Selon Jean-Bernard Lévy, le mécanisme a une autre conséquence néfaste : "Des concurrents d'EDF, l'Arenh fait des rentiers", explique l'ancien patron de l'entreprise, qui ajoute que "tous les risques sont portés par EDF". Cela n'a pas incité les concurrents de l'entreprise publique française "à créer des capacités de production propres" : "L'Arenh a donc mis un frein au développement d'une capacité énergétique souveraine sur notre sol par les opérateurs alternatifs."

"L'obsession allemande"

Pierre Gadonneix et Henri Proglio rendent l'Union européenne et l'Allemagne responsable de la situation. "Le pouvoir politique allemand était très conscient que la France avait un avantage particulier avec les prix de l'électricité bas", a par exemple déclaré Pierre Gadonneix, qui a dénoncé une "collusion bruxelloise et allemande" visant à protéger l'industrie allemande. Pour lui, "Bruxelles a introduit des pilules empoisonnées pour empêcher EDF de s'imposer sur le marché". L'Arenh en serait une.

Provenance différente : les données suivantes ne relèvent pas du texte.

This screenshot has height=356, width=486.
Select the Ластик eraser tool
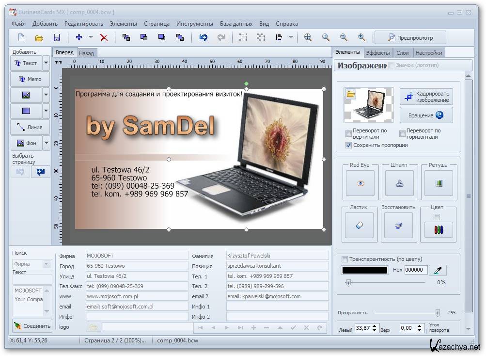359,226
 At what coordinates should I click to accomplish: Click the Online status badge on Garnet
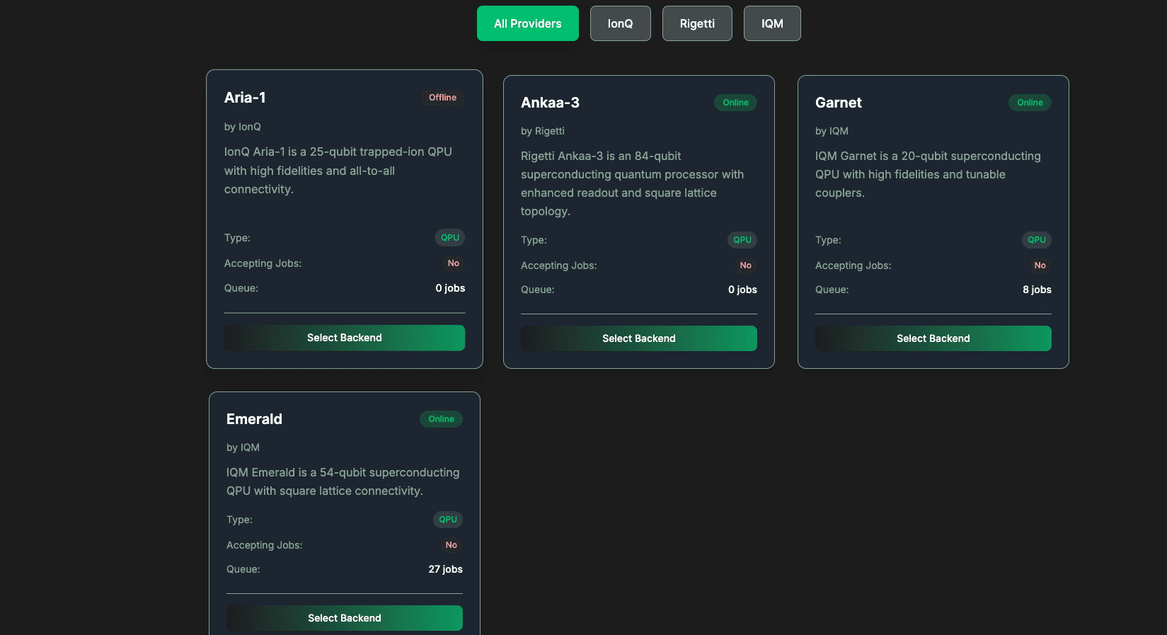click(x=1030, y=103)
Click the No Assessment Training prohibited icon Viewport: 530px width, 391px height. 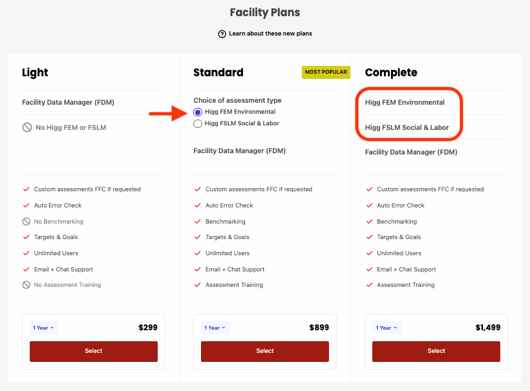coord(27,285)
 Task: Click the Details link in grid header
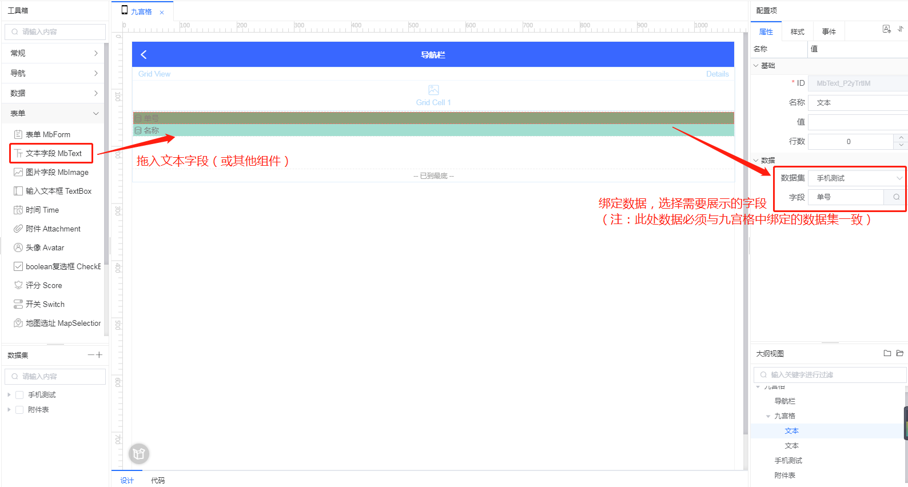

"Comment voulez-vous que ce pays qui a fondé sa richesse, son efficacité, sa crédibilité, sur son industrie accepte que la France dispose d'un outil compétitif aussi puissant qu'EDF à sa porte ?", a de son côté demandé Henri Proglio

L'obsession allemande depuis 30 ans c'est la désintégration d'EDF. Ils ont réussi. Henri Proglio

La prédominance allemande a même eu d'autres conséquences négatives, selon Henri Proglio : "Le prix de marché a été indexé sur le gaz (...) parce que les Allemands utilisent le gaz." "Toute [réglementation] européenne est une réglementation allemande", a estimé l'ancien PDG d'EDF devant les députés de la commission d'enquête, qui poursuivront leurs auditions en début d'année prochaine.